GithubHelp home page GithubHelp logo

mysql2mongo's Introduction

mysql2mongo

MySQL to MongoDB importer

Work based on http://code.google.com/p/php-sql-parser/

The scripts are using simple relational to non-relational (r2n) mapping mechanism that should let You automagically convert Your MySQL database into MongoDB set of collections.

The approach is: instead of direct convertion let's convert MySQL eksport (set of "INSERTS") to MongoDB import (set of "db.updates").

It would also be interesting to go a little bit further - it should be possible to translate also SELECT'S, UPDATE'S and DELETE'S (using same or similiar r2n mapings) which would make quite nice SQL to NoSQL translator ... And this means simplyfing r2n by using the translator on median migration stages... IE: incremental changes could be routed to both MYSQL an MongDB ...

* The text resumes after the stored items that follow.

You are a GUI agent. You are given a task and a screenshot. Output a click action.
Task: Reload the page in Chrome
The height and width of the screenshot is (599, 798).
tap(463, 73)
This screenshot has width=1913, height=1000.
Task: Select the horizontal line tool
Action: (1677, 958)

Example (Wordpress users):

The tables(source of data):

wp_users (
  	`ID` bigint(20) 
  	`user_login`
 	`user_pass`
	....
	);


wp_usermeta (
  	`umeta_id` bigint(20)
  	`user_id` bigint(20)        <---- 1/n relation to users
  	`meta_key` varchar(255) 
  	`meta_value` longtext,
	....
	);

The mapping(conversion definition):

[
{name:"users", type: "t2coll", 			// mapping named "users" type "t2coll" (table as collection)
	table: "wp_users", 					// source table: "wp_users" 
	collname:"wp_users",				// target collection name: "wp_users"
	path:"[ID]"							// target path (inside collection): mapped by [ID] field from wp_users table
	},
										
{name:"users_meta", type: "t2docs", 	// mapping named "users_meta" type: "t2docs" (table as documents)	
	table: "wp_usermeta",				// source table: "wp_usermeta" 
	parent: "users",					// parent collection name: "users" (the mapping/set of data is nested)
	path:"[user_id].meta.[meta_key]",	// target path: [user_id] - (parent connector), "meta" - parent collection elment, [meta_key] - key 
	value:"[meta_value]"				// [meta_value] - value to be placed under the target path (currently only simply field value supported)
	}
]

The collection(the effect):

{
	_id:1.0,
	ID:1.0,	
	display_name:"admin",
	meta:{ 
		"admin_color" : "fresh" , 
		"closedpostboxes_ant_elems" : "a:1:{i:0;s:16:\"commentstatusdiv\";}" , 
		"comment_shortcuts" : "false" , 
		"description" : "Just testing" , 
		"dismissed_wp_pointers" : "wp330_toolbar,wp330_media_uploader,wp330_saving_widgets" , 
		"first_name" : "John" , 
		"last_name" : "TheAdmin" , 
		"wp_user-settings-time" : "1360265776" , 
		"wp_user_level" : "10"
		....
		}
	user_email:[email protected]
	user_login:admin
	user_nicename:admin
	user_pass:$P$BtC.w7H6gOdMRhht5TkBMIWD/xIiAB.
	user_registered:2012-04-25 06:36:01
	....
} 
.... 

Quick start:

Let's go through whole process from the begining to the end.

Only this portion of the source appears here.